11-22-2017 05:37 AM
I was wondering if anyone had links oto documentation on the currnt best practices for publishign external PTR records? Or just opinions on what they consider best practices.
I've tended to take the view that one should publishign matching A/PTR records for things connecting to external resources. However to avoid making it too easy for people with less than friendly intentions to map my internal structure (e.g. by identifying probabyl data centers by clusters of PTR records ), I've prefered to publish very generic bulk records so that our entire public address space looks the same.
I can't really find anythign to back up this approach, so was wondering what other peopekl were doing or if there's any documentation out there that addresses this that I've missed?
11-27-2017 01:21 PM
RFC 1912 specifies:
- Every Internet-reachable host should have a name
- For every IP address, there should be a matching PTR record in the in-addr.arpa domain.

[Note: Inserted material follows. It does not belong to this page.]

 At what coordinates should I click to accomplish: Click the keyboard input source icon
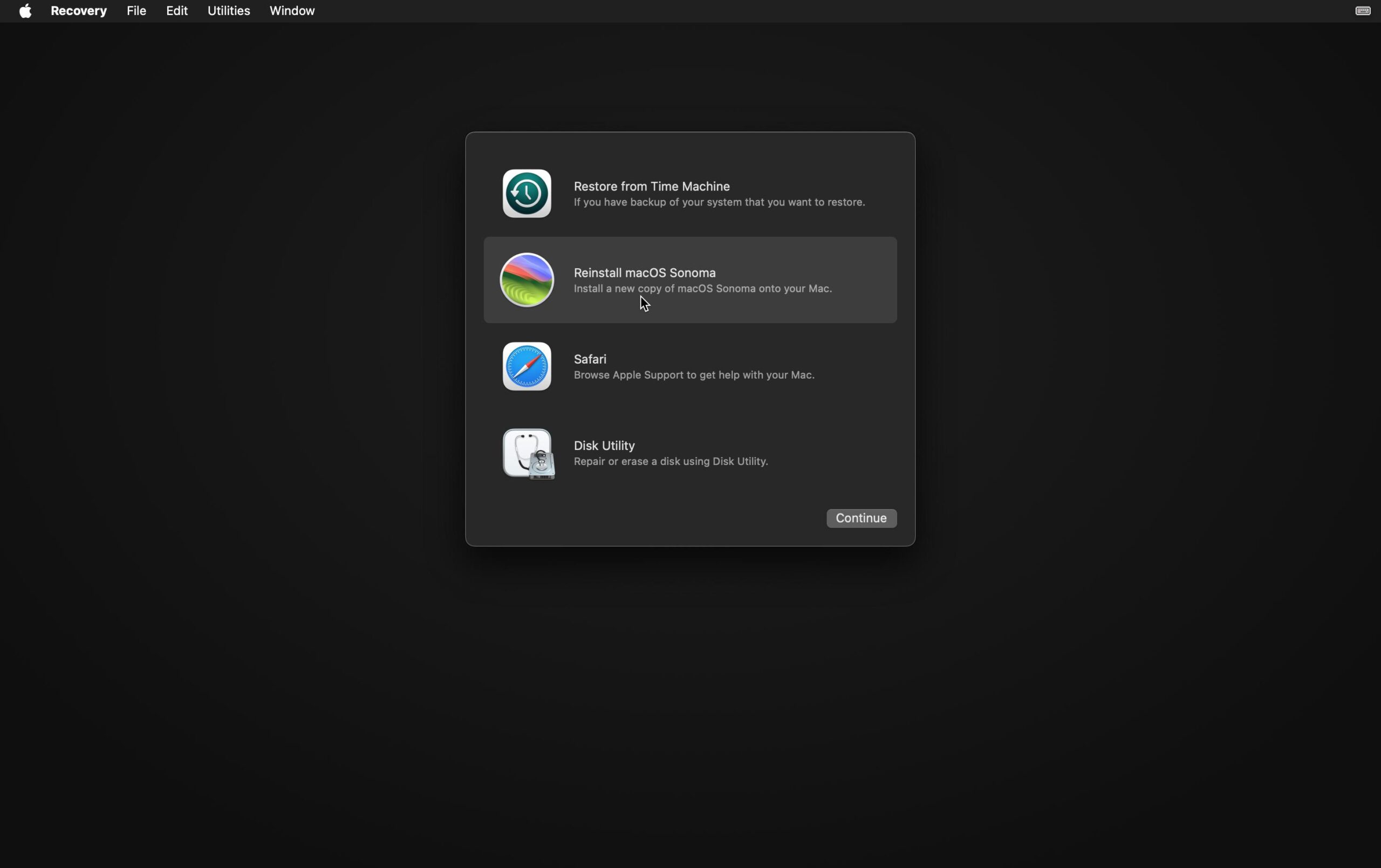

Your external DNS data is publicly retrievable, and security through obfuscation is known not to work. If you do not want people with "less than friendly" intentions to figure out your organization's structure, then you need to do so before publishing that data in your zones.
"unsecureddatabaseserver.indatacenter.example.com" is a lot worse than "server5477.subzone2.example.com"
The bulk host approach is one way of making data more obfuscated. However, in the end, gathering DNS data is one of the earliest steps during reconnaissance and figuring out which networks and zones map to what locations is trivial even when the data is obfuscated.
One way Infoblox could protect you here is through the Advanced DNS Protection solution which allows you to rate limit and block IPs that are performing an enumeration or dictionary attack on your DNS servers.